* TO DO
Set the images aside and retype the whole listing exactly.

* DATA EXCERPTS
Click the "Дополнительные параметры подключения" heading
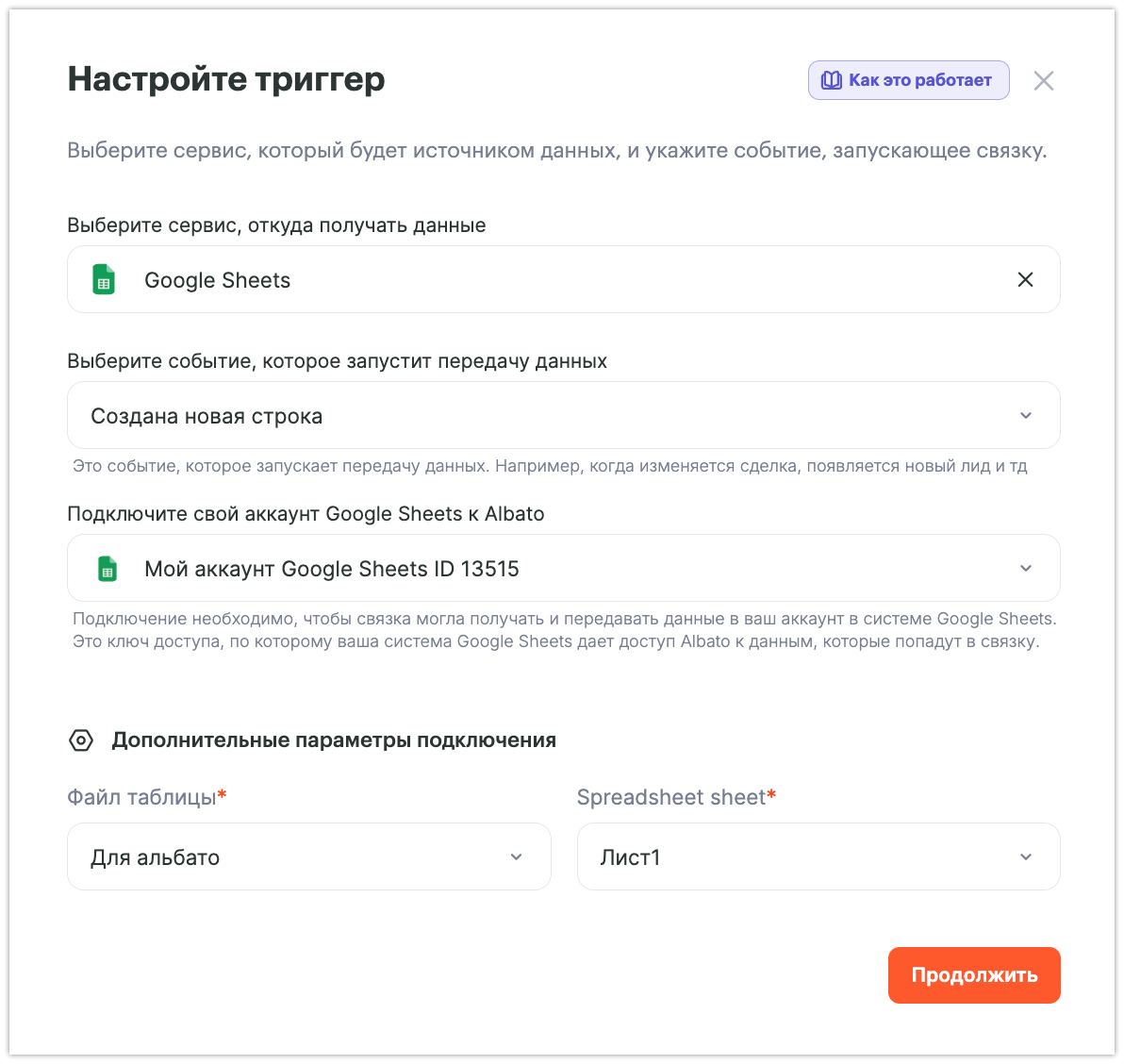Image resolution: width=1124 pixels, height=1064 pixels. (334, 740)
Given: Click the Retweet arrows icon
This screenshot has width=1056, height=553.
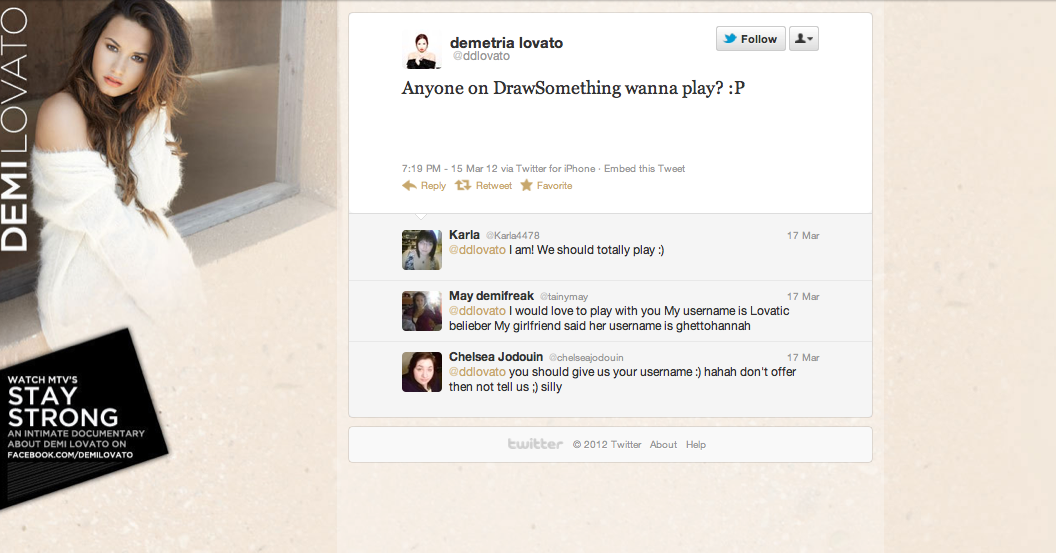Looking at the screenshot, I should click(x=463, y=185).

* FINISHED EXERCISE
Click the "Дополнительные параметры подключения" heading
Image resolution: width=1124 pixels, height=1064 pixels. (334, 740)
Given: Click the Retweet arrows icon
This screenshot has width=1056, height=553.
Looking at the screenshot, I should click(x=463, y=185).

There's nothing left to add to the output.